CDCB announces updates to the genetic evaluation system, effective with the April 5, 2022, triannual evaluations. Five enhancements are detailed on the CDCB website.
1. Flexible testing and use of milk-only records
Change: Milk-only records will now be used in the multi-trait evaluation of yield traits. Previously the genetic evaluation software required that fat yield was recorded, and milk-only records were excluded.
Immediate impact: A greater number of records will be used to compute evaluations for relevant traits, such as yield, cow fertility and health. Milk yield is expected to be impacted more than other traits. Standard deviations and reliabilities for milk, fat and protein traits will increase slightly due to additional records. Little change in Predicted Transmitting Abilities (PTAs) is expected, with extremely high correlations of the new PTAs versus previous.

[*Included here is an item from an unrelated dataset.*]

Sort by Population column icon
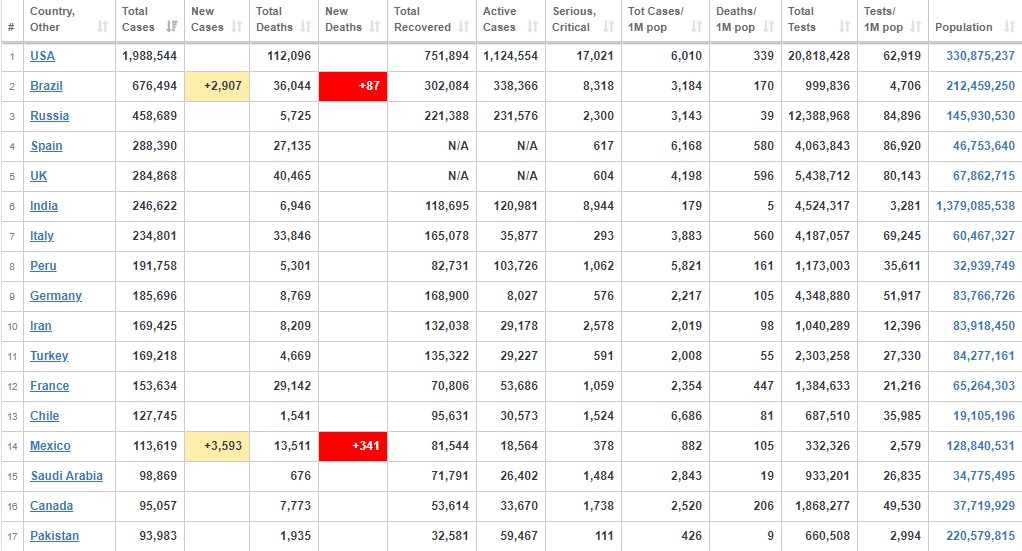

Long-term impact: This change, with further research, can enable more data utilization from diverse testing options and automated data collection systems.
2. Type composite update on non-Holstein breeds
Change: Definitions for Body Weight Composite (BWC), Udder Composite (UDC) and Feet and Legs Composite (FLC) were updated in the CDCB system to match those of breed associations, per the table at www.uscdcb.com.
Impact: The change in weighting of traits within the composites will affect the Net Merit $ (NM$) ranking of animals, as the three type composites have a combined 13.2% relative weighting on NM$. Jerseys will be most impacted, because the standard deviation of BWC increased to be more consistent with the emphasis already present in the Jersey Performance Index (JPI). Average NM$ impact for Jersey A.I. bulls ranged from -10$ to -25$ on proven and young genomic bulls, respectively (per test run based on the December 2021 evaluation, including all changes implemented in April 2022). A larger reduction in NM$ was observed in the crossbred Jersey population.
3. New phenotypic editing on fertility evaluations
Change: New edits now exclude fertility records from herds with large amounts of embryo transfer (ET) births but a low number of ET reproductive events, to reduce potential bias of unreported ET events on fertility evaluations of cows and bulls.
Impact: The edit directly impacts evaluations for Sire Conception Rate (SCR), Heifer Conception Rate (HCR), and Cow Conception Rate (CCR), and also indirectly affects Daughter Pregnancy Rate (DPR). Little change is expected for bulls with daughter records; the PTA correlation after implementation of this edit is over 99%. Individual animals – especially elite young bulls with early daughter records – may be highly impacted, especially by the new edit on HCR/CCR.
4. International evaluation processing change in policy for HCR and CCR
Change: For animals with foreign evaluations, domestic PTAs for HCR and CCR (when available) will replace the parent averages previously used if animals’ foreign evaluations were below a 15% reliability threshold. This threshold had been implemented in 2012 to reduce instability in predictions caused by low MACE correlations with some countries.
Impact: In CDCB’s test run, only a small fraction of the population was directly affected. Since the reference population is affected, there is some impact on the overall evaluation, both as an average and as single-animal variation. The change was applied to all breeds. Brown Swiss will see the largest impact because of more foreign than domestic bulls.
5. International evaluations processing change in policy for DPR
Change: In international evaluations for Daughter Pregnancy Rate (DPR), a determination is made to use direct traits or indirect traits for foreign animals. Now, this decision is streamlined to consider only two trait reliabilities, where the previous method compared reliabilities of several fertility traits.
Immediate impact: CDCB’s test run shows the direct DPR trait is now used for many more foreign animals, which was the desired outcome. Most of the animals affected are old-to-very old animals, with Ayrshire being the breed most impacted.